YOUR INSTRUCTIONS:
Select from the data all lines with the word "parade".
++++
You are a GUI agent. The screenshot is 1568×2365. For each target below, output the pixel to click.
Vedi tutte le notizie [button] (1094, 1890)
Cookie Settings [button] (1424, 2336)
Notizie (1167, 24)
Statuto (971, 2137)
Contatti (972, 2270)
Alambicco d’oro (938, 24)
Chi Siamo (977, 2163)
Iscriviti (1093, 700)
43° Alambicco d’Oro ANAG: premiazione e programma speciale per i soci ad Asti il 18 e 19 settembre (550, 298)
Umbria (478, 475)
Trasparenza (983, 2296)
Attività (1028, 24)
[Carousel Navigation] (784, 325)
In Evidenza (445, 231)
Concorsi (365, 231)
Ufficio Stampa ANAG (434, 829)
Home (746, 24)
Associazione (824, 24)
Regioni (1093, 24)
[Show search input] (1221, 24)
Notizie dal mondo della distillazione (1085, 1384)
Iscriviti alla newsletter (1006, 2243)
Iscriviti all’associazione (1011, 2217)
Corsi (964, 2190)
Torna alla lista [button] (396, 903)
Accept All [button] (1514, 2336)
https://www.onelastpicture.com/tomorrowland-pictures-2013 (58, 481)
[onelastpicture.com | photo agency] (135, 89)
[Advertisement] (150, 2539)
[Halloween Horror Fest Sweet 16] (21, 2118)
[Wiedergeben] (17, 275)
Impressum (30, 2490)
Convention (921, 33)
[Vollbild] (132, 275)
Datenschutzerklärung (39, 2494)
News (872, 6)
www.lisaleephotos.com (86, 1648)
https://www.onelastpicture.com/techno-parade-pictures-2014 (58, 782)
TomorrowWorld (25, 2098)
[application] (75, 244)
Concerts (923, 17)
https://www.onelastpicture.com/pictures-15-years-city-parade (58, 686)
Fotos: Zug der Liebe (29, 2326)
++++
RESULT OF THIS EXERCISE:
https://www.onelastpicture.com/techno-parade-pictures-2014 (58, 782)
https://www.onelastpicture.com/pictures-15-years-city-parade (58, 686)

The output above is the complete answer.